**TO DO:**
Rewrite all the entries below, swapping every "column header" for "column heading" and leaving everything else unchanged.

┌──

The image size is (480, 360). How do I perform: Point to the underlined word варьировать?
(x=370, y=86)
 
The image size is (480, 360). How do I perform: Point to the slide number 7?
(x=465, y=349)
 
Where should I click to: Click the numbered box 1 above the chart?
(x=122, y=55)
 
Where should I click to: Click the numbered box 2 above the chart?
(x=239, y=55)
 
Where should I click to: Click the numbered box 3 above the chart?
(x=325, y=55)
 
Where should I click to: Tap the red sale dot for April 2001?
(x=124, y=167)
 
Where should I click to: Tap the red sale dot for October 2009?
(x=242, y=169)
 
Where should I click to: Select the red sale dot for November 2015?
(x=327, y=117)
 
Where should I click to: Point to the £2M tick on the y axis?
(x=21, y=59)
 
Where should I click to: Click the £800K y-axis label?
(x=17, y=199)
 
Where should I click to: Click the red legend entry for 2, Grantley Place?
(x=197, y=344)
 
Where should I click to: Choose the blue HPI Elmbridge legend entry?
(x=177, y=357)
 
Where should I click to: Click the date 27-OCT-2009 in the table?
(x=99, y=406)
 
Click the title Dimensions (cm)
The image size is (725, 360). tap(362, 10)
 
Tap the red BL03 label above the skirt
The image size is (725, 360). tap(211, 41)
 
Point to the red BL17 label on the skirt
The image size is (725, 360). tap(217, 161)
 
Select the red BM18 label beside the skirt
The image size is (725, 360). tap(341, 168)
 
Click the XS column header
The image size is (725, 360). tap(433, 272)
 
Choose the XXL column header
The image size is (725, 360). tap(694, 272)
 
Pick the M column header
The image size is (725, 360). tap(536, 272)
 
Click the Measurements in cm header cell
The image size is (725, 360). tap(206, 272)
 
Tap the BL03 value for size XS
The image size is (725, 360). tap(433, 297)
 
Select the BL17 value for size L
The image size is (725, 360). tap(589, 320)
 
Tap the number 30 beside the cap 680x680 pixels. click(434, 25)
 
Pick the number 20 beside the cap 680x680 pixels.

└──

**OUTPUT FOR THIS EXERCISE:**
The image size is (480, 360). How do I perform: Point to the underlined word варьировать?
(x=370, y=86)
 
The image size is (480, 360). How do I perform: Point to the slide number 7?
(x=465, y=349)
 
Where should I click to: Click the numbered box 1 above the chart?
(x=122, y=55)
 
Where should I click to: Click the numbered box 2 above the chart?
(x=239, y=55)
 
Where should I click to: Click the numbered box 3 above the chart?
(x=325, y=55)
 
Where should I click to: Tap the red sale dot for April 2001?
(x=124, y=167)
 
Where should I click to: Tap the red sale dot for October 2009?
(x=242, y=169)
 
Where should I click to: Select the red sale dot for November 2015?
(x=327, y=117)
 
Where should I click to: Point to the £2M tick on the y axis?
(x=21, y=59)
 
Where should I click to: Click the £800K y-axis label?
(x=17, y=199)
 
Where should I click to: Click the red legend entry for 2, Grantley Place?
(x=197, y=344)
 
Where should I click to: Choose the blue HPI Elmbridge legend entry?
(x=177, y=357)
 
Where should I click to: Click the date 27-OCT-2009 in the table?
(x=99, y=406)
 
Click the title Dimensions (cm)
The image size is (725, 360). tap(362, 10)
 
Tap the red BL03 label above the skirt
The image size is (725, 360). tap(211, 41)
 
Point to the red BL17 label on the skirt
The image size is (725, 360). tap(217, 161)
 
Select the red BM18 label beside the skirt
The image size is (725, 360). tap(341, 168)
 
Click the XS column heading
The image size is (725, 360). tap(433, 272)
 
Choose the XXL column heading
The image size is (725, 360). tap(694, 272)
 
Pick the M column heading
The image size is (725, 360). tap(536, 272)
 
Click the Measurements in cm header cell
The image size is (725, 360). tap(206, 272)
 
Tap the BL03 value for size XS
The image size is (725, 360). tap(433, 297)
 
Select the BL17 value for size L
The image size is (725, 360). tap(589, 320)
 
Tap the number 30 beside the cap 680x680 pixels. click(434, 25)
 
Pick the number 20 beside the cap 680x680 pixels.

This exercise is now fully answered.